» Task prompt: Extract the lines of the listing below, from the line with "free (1000, 645)" to the line with "There [191, 770]", and repeat them exactly.

» Pointing records for text and elements:
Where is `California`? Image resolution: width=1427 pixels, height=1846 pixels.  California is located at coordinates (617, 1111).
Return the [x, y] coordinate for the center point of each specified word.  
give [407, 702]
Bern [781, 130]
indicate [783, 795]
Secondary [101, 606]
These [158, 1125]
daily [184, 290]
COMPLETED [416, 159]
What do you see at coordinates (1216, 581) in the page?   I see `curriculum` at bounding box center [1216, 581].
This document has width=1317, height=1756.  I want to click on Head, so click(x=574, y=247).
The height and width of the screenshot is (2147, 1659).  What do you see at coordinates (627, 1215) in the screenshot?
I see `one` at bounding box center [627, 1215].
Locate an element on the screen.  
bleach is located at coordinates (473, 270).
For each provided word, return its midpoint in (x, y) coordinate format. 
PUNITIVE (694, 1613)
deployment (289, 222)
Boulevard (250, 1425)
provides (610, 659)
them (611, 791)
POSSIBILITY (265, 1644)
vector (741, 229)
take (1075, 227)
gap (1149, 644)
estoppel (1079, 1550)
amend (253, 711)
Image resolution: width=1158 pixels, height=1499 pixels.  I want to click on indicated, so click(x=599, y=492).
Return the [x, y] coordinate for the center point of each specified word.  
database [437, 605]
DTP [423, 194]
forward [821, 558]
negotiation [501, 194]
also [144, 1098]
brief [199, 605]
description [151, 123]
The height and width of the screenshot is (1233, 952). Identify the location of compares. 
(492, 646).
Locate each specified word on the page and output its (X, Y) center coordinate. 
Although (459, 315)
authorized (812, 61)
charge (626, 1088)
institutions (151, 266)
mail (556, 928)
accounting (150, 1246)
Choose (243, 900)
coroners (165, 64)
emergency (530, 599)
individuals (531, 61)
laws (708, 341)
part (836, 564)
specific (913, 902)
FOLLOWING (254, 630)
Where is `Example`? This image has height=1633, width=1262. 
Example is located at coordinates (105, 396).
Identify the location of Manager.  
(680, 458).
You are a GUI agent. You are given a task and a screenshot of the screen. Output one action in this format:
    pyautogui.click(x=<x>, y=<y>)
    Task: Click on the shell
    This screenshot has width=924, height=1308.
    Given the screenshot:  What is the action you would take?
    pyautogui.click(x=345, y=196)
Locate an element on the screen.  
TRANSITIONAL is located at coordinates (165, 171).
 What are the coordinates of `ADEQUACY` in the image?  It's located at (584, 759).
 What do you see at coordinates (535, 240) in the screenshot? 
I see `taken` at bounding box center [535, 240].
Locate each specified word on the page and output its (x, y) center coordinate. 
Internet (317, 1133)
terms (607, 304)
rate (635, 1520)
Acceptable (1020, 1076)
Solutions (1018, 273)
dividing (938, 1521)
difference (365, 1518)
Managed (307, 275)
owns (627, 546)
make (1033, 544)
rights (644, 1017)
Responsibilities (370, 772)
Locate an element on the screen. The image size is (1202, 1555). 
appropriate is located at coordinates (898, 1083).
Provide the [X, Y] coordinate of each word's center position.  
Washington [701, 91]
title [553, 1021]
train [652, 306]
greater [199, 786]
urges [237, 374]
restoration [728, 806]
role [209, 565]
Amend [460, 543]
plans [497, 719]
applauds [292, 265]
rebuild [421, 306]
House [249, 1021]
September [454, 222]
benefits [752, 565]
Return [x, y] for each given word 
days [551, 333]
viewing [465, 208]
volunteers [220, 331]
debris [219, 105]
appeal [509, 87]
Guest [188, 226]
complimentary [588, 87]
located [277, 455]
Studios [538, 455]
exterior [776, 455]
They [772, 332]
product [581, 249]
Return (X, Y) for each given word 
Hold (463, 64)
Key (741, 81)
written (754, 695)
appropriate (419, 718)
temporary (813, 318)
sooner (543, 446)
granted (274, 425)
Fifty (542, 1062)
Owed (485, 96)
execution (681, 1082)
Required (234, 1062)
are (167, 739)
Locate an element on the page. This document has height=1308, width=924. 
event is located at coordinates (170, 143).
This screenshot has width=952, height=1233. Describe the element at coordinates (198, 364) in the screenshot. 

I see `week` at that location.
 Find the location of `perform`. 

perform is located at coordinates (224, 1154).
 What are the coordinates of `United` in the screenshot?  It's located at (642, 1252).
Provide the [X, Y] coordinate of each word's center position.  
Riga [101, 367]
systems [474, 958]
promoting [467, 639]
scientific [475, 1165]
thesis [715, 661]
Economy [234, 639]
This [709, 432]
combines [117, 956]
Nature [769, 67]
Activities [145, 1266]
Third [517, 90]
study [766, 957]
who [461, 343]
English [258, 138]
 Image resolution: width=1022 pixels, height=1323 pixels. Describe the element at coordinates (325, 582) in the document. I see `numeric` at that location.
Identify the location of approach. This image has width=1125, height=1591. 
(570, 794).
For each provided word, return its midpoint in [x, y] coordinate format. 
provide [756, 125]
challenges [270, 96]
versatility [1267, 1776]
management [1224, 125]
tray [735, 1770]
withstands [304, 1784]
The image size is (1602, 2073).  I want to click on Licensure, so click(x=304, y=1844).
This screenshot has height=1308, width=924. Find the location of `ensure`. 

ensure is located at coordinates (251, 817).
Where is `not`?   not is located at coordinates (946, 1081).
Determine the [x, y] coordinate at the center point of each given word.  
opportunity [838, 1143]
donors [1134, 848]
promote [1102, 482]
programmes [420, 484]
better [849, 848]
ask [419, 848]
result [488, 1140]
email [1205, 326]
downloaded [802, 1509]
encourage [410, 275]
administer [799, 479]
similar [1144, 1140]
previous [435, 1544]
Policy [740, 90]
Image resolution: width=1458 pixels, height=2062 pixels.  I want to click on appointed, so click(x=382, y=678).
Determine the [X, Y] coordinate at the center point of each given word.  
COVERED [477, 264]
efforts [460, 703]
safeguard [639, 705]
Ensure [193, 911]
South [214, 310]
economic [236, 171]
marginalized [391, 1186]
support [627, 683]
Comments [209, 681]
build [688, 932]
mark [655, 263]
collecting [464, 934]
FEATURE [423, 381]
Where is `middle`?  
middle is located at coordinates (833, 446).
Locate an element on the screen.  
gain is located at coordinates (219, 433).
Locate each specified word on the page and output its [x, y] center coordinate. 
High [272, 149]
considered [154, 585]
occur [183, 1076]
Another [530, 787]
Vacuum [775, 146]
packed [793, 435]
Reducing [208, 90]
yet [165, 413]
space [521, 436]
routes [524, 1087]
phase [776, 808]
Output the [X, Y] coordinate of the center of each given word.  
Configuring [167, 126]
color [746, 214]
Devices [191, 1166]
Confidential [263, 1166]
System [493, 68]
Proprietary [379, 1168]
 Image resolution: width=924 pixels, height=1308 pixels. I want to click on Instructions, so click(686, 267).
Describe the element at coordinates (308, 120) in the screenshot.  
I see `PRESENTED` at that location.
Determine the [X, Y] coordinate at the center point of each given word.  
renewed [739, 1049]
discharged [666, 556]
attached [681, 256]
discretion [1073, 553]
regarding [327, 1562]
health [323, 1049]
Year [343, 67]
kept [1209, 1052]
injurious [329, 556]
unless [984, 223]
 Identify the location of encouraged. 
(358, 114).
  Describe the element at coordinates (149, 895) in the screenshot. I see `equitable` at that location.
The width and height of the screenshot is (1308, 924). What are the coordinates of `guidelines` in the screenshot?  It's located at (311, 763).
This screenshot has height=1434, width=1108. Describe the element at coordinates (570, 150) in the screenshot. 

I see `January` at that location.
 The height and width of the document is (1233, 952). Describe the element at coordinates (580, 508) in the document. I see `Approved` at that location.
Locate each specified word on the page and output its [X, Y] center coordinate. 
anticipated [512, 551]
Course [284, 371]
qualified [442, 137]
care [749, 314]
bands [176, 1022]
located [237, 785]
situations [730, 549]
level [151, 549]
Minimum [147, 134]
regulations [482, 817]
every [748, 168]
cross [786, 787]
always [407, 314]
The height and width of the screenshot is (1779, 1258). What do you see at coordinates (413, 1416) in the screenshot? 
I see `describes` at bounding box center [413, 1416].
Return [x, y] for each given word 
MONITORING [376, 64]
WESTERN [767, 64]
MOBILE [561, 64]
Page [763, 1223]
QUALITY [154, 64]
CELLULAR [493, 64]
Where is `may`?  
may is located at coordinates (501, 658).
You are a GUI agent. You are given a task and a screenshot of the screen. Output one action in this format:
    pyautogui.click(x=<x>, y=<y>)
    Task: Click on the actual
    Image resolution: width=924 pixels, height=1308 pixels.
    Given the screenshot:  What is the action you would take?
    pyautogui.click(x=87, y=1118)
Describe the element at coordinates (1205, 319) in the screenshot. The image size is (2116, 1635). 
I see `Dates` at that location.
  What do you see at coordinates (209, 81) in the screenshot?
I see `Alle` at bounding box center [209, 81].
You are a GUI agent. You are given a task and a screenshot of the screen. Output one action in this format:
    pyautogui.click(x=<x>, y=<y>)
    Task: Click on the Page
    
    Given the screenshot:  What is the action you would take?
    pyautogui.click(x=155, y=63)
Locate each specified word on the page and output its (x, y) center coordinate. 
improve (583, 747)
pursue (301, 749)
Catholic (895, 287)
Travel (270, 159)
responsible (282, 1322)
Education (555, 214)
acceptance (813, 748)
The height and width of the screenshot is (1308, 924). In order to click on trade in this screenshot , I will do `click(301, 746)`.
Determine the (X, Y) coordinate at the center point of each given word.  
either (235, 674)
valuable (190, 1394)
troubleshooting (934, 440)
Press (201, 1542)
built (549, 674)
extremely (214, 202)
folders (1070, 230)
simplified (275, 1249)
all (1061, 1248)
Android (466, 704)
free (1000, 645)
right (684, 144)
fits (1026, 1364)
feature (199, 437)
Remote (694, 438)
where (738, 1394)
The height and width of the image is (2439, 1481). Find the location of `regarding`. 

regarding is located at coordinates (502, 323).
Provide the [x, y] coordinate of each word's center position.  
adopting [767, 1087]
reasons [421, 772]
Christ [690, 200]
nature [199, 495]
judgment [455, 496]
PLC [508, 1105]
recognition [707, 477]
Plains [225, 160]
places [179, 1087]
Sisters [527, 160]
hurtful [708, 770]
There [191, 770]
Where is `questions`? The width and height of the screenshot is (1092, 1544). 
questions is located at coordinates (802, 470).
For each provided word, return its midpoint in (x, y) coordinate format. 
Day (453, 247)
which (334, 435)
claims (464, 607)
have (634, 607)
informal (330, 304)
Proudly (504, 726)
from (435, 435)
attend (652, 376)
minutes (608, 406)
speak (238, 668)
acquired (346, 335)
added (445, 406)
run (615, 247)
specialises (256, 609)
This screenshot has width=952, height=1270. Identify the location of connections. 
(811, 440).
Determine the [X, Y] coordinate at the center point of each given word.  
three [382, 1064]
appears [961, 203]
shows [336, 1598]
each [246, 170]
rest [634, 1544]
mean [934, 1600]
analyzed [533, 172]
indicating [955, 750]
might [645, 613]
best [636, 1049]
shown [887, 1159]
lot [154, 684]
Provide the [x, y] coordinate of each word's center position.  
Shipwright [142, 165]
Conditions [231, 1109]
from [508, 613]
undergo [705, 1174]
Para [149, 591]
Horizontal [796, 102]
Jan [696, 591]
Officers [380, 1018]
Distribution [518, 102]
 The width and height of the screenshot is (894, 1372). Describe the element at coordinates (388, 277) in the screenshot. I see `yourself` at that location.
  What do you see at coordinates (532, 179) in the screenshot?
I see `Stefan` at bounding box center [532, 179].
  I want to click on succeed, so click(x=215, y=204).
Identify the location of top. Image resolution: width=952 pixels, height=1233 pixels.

» Result of this task:
free (1000, 645)
right (684, 144)
fits (1026, 1364)
feature (199, 437)
Remote (694, 438)
where (738, 1394)
The height and width of the image is (2439, 1481). Find the location of `regarding`. 

regarding is located at coordinates (502, 323).
Provide the [x, y] coordinate of each word's center position.  
adopting [767, 1087]
reasons [421, 772]
Christ [690, 200]
nature [199, 495]
judgment [455, 496]
PLC [508, 1105]
recognition [707, 477]
Plains [225, 160]
places [179, 1087]
Sisters [527, 160]
hurtful [708, 770]
There [191, 770]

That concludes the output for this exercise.